I love my boyfriend, he makes me smile over and over again, he makes me feel safe and lets me be that little girl again. Maybe that’s exactly the problem, I need to find my way, need to be strong and stand on my own, which I never do, as I always fall right back in his arms again. It’s nice but wrong. Being on my own seems to force me to stand strong and accomplish stuff, to conquer the world and seduce a lot of strangers. It makes me feel crappy and great at the same time. Lately the only moments I need and want to be strong are those few times when my best friend gets hurt and I suddenly turn into this vicious sad animal, who would do anything to protect the one she loves so much against any kind of pain.

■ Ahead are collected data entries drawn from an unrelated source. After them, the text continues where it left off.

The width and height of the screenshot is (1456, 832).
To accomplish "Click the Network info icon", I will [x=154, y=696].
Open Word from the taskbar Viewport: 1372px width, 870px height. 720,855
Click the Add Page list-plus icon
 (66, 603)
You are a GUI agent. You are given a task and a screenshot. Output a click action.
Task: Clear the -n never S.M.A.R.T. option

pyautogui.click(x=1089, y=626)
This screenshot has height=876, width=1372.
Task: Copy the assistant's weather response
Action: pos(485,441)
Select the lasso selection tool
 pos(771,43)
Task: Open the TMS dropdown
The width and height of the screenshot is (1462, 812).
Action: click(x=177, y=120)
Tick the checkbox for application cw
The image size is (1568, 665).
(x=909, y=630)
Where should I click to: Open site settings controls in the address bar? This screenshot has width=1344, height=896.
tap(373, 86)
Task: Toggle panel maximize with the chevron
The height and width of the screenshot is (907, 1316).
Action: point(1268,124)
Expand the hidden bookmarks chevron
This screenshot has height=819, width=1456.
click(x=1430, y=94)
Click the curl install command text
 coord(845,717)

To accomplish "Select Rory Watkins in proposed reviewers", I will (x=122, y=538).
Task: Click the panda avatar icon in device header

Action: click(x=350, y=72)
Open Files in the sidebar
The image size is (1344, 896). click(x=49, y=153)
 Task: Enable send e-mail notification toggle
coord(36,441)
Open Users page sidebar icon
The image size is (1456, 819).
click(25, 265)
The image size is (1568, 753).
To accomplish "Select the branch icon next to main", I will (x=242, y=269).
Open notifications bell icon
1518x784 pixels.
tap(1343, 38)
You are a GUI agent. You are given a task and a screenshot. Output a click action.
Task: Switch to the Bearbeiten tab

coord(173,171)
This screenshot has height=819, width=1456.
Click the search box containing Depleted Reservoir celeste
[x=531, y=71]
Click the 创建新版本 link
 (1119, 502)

It would be easy to conclude, that I should just get rid of that boyfriend. But if you’re really thinking that, you’re so wrong! He’s the best, he’s smart and sweet and accepts every crazy little detail about me. And even the hottest girl in the world couldn’t find someone more wonderful! Don’t even ask me to what I owed the pleasure of meeting that guy, ’cause I don’t know. True he might not be a real Adonis, but trust me there’s a lot worse out there. And to me his smile and the colour of his beautiful eyes means everything. I need nothing more.
I’m in love!
Falling in love is just what 2012 brought me, and I’ll just need to adjust. I’ll probably never have meaningless sex with some guy again, or be able to flirt with just anybody, or kiss that one hot girl, just because I want to know how her lips feel. But that’s just the way life goes, isn’t it? So this year, is the year I’ll finally have to grow up, I’ll have to find a place in my head for my long term relationship .
But most of all I’ll need to find my own place in that relationship and learn to be the strong achieving woman I could be, rather than relying on the support of a guy or mother or whatever. My New Year’s resolution, something I just didn’t seem to find, suddenly became easy: stand strong, stand on my own, and still be able to stand next to my guy.